WORK TO BE COMPLETED
Starting from the line with "The width and height of the screenshot is (666, 707).", transcribe each line to the end of the records below. Copy them exactly and write nothing else.

EXERCISE DATA
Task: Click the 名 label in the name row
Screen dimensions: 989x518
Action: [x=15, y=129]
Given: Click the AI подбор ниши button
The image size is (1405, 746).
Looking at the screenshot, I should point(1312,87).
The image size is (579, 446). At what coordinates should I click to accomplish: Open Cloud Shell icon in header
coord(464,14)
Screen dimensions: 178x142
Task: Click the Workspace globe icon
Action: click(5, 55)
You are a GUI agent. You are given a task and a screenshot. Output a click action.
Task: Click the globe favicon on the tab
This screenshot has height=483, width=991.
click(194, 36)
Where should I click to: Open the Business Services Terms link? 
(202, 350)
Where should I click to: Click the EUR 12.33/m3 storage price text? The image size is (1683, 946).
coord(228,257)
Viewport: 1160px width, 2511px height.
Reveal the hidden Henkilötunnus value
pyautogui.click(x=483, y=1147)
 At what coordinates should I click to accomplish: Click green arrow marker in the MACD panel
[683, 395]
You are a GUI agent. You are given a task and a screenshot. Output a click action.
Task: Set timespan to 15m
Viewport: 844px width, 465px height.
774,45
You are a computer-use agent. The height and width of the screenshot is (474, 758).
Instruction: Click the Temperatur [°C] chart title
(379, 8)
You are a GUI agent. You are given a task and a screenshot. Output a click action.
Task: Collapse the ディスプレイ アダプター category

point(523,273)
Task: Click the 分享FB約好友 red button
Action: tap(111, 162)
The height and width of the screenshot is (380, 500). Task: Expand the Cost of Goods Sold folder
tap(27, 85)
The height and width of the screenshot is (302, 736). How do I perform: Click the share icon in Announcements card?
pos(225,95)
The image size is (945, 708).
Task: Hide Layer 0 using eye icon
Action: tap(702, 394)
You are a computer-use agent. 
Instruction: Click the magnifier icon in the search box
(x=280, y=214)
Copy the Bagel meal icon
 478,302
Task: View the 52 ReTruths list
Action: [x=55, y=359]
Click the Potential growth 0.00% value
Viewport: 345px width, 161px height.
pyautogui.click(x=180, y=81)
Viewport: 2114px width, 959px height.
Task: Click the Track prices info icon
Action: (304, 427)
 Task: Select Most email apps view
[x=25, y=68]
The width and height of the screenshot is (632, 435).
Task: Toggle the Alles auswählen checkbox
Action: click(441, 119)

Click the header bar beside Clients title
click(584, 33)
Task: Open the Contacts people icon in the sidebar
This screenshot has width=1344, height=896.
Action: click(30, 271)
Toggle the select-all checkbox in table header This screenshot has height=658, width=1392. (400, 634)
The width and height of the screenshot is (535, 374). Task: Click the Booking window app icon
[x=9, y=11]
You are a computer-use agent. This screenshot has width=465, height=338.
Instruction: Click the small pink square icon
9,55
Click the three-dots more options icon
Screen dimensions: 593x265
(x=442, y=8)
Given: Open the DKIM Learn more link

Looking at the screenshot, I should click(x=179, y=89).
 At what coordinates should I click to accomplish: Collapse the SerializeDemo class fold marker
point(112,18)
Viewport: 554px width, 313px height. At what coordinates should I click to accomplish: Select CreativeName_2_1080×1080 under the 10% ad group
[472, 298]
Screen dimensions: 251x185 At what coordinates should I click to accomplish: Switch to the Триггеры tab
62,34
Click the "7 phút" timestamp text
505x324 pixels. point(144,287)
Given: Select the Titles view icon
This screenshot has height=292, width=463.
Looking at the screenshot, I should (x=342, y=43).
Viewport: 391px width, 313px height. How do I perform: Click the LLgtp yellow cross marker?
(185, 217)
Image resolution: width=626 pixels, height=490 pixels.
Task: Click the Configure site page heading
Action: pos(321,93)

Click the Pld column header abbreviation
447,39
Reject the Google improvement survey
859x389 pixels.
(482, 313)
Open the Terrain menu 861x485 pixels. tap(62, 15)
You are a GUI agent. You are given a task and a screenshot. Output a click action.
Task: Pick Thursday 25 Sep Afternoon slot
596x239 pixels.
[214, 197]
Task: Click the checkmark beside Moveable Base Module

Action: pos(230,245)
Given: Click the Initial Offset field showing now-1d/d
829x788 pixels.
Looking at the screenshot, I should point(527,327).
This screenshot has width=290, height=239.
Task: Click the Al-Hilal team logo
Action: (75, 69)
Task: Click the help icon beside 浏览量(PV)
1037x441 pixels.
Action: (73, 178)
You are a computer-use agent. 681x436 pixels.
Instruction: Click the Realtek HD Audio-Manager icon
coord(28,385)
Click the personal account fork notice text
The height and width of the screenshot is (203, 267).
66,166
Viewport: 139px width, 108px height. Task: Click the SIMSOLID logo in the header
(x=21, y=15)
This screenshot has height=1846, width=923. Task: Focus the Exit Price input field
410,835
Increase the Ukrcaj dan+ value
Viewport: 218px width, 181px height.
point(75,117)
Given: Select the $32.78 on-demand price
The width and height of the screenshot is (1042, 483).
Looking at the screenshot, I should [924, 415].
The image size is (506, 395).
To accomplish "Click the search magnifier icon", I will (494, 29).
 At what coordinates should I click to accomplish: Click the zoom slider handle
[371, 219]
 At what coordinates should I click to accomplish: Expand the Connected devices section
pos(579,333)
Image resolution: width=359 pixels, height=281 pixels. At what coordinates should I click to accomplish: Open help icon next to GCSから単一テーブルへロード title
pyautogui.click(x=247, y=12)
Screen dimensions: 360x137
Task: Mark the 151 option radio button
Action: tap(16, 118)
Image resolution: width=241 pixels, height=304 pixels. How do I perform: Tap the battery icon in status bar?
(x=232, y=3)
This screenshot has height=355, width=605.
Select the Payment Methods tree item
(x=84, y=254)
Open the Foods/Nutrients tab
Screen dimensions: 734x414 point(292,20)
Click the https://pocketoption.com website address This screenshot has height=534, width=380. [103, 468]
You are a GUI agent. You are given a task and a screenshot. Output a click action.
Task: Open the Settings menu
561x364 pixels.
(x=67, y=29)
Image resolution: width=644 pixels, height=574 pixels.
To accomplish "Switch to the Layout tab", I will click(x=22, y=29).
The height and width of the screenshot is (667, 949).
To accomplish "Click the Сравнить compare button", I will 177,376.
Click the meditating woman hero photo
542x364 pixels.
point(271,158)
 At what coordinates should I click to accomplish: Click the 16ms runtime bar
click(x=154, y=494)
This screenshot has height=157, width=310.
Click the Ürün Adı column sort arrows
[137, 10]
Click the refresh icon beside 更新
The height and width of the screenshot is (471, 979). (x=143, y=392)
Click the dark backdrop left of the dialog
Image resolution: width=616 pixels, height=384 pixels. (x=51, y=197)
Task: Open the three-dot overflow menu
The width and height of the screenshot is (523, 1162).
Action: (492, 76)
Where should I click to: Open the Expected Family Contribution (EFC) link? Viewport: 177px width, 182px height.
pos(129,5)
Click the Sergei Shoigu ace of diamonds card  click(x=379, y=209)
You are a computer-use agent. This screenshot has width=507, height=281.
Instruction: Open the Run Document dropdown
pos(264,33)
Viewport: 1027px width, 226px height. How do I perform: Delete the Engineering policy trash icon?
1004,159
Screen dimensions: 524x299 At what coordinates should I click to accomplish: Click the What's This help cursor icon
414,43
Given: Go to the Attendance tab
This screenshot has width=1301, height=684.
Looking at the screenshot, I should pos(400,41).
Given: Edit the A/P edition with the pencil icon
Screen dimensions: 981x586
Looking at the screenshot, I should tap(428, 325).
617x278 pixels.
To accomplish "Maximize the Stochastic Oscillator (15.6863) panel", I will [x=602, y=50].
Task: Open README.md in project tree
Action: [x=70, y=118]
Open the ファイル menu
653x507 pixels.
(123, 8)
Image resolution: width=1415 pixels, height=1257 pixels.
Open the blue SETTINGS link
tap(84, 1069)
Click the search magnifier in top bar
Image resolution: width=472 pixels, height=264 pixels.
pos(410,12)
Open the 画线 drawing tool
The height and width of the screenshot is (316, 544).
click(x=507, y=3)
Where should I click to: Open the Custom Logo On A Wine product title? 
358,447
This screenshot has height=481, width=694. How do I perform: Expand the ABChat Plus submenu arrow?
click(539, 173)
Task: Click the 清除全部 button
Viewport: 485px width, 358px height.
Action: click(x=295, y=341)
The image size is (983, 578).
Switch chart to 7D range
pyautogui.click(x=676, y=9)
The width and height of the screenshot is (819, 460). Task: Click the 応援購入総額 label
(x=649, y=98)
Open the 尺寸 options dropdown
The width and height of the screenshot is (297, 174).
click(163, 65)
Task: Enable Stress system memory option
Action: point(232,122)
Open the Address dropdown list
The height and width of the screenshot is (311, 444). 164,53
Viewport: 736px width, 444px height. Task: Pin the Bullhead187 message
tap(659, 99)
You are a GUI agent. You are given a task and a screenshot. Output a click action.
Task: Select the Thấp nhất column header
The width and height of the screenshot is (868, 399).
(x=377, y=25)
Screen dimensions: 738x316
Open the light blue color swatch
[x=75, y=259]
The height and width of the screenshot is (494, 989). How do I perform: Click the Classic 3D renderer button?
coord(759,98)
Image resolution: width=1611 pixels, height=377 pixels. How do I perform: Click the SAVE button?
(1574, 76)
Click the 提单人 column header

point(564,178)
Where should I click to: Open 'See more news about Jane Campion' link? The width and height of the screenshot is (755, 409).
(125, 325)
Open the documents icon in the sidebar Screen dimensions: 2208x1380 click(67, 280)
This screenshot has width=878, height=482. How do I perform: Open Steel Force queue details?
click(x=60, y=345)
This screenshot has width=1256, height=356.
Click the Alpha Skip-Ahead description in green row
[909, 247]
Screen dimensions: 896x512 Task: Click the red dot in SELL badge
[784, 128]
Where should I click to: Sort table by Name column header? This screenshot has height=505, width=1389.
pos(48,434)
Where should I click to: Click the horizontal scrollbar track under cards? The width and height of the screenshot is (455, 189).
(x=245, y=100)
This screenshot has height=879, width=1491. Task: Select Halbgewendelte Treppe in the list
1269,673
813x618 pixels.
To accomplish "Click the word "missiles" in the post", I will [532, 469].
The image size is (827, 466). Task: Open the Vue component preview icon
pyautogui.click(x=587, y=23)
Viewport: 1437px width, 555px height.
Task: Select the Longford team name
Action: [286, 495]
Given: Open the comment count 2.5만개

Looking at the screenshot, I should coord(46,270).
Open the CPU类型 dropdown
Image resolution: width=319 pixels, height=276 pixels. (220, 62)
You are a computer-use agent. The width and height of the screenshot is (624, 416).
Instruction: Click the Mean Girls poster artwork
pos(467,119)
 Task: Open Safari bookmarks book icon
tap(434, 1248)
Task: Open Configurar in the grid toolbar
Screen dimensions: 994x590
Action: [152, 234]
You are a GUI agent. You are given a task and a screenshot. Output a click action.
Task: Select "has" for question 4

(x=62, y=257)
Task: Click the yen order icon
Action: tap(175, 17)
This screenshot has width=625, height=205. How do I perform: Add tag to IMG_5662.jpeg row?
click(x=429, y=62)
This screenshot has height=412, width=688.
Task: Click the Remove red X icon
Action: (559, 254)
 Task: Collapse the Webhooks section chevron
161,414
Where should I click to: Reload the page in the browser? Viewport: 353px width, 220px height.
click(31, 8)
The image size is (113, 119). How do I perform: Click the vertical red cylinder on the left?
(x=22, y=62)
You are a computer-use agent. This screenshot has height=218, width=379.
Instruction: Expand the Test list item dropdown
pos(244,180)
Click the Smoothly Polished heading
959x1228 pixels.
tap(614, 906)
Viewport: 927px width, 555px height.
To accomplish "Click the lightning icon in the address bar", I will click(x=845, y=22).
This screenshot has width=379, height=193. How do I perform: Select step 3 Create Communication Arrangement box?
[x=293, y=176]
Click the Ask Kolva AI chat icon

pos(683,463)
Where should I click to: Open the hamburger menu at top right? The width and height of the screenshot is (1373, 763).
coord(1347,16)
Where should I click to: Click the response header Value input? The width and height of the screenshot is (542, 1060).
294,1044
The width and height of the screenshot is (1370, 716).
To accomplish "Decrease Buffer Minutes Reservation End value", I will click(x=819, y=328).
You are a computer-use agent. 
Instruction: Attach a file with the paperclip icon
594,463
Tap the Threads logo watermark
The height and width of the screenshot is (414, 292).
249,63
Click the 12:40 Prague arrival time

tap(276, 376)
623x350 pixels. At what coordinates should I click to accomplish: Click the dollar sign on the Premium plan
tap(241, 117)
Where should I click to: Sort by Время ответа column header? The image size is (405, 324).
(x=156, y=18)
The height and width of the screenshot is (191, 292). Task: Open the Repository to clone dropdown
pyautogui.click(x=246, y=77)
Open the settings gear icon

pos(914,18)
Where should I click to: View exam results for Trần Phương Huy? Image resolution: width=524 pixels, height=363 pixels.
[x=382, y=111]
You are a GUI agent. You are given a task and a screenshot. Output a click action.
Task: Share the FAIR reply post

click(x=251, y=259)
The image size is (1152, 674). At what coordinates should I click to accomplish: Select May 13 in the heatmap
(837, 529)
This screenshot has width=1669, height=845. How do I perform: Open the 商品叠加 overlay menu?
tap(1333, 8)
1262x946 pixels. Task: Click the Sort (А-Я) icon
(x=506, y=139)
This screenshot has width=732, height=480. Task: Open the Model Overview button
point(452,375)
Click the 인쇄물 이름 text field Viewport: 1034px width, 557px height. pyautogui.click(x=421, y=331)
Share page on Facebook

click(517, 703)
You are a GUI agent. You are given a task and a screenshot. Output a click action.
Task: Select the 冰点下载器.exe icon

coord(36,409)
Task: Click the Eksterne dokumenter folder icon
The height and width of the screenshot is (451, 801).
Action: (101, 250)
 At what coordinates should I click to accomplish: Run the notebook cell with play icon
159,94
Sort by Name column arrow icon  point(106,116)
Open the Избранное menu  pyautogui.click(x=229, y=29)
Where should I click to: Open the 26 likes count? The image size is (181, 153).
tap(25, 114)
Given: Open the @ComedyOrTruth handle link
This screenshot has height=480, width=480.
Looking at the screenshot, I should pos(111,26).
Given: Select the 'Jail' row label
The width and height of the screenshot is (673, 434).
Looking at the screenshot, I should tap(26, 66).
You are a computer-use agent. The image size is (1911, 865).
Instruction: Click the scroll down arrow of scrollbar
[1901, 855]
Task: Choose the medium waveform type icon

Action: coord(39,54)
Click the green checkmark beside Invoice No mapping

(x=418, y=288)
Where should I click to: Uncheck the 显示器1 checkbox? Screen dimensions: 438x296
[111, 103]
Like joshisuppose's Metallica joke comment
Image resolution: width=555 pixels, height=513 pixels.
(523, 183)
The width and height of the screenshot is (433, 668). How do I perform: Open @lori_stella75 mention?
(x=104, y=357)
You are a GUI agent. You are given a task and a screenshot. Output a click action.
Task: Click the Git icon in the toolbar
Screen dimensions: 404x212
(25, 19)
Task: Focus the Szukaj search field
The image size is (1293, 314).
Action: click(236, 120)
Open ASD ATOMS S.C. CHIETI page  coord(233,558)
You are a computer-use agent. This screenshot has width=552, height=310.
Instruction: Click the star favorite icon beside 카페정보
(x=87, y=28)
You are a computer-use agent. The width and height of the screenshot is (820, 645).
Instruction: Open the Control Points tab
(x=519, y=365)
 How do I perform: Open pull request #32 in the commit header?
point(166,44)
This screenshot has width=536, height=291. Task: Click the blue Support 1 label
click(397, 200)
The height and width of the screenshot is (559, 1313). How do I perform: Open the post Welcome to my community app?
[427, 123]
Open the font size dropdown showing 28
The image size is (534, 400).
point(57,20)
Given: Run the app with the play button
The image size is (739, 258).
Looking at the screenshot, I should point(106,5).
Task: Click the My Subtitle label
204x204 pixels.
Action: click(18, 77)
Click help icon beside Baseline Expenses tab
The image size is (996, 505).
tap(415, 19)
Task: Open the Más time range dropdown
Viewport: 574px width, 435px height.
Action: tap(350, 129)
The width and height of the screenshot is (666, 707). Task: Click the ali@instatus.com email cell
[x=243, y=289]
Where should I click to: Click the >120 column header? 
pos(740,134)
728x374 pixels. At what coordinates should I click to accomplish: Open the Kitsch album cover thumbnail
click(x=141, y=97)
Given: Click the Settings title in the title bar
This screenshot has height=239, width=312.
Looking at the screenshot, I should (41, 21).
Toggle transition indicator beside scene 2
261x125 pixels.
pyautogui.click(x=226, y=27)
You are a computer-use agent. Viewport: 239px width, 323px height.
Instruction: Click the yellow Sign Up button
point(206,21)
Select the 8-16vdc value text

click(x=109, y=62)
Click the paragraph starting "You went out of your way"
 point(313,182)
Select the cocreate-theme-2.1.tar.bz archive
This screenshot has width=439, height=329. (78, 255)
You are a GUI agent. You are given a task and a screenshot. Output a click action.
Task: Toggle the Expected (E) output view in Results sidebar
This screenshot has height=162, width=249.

TASK OUTPUT
The width and height of the screenshot is (666, 707). Task: Click the ali@instatus.com email cell
[x=243, y=289]
Where should I click to: Click the >120 column header? 
pos(740,134)
728x374 pixels. At what coordinates should I click to accomplish: Open the Kitsch album cover thumbnail
click(x=141, y=97)
Given: Click the Settings title in the title bar
This screenshot has height=239, width=312.
Looking at the screenshot, I should (41, 21).
Toggle transition indicator beside scene 2
261x125 pixels.
pyautogui.click(x=226, y=27)
You are a computer-use agent. Viewport: 239px width, 323px height.
Instruction: Click the yellow Sign Up button
point(206,21)
Select the 8-16vdc value text

click(x=109, y=62)
Click the paragraph starting "You went out of your way"
 point(313,182)
Select the cocreate-theme-2.1.tar.bz archive
This screenshot has width=439, height=329. (78, 255)
You are a GUI agent. You are given a task and a screenshot. Output a click action.
Task: Toggle the Expected (E) output view in Results sidebar
This screenshot has height=162, width=249.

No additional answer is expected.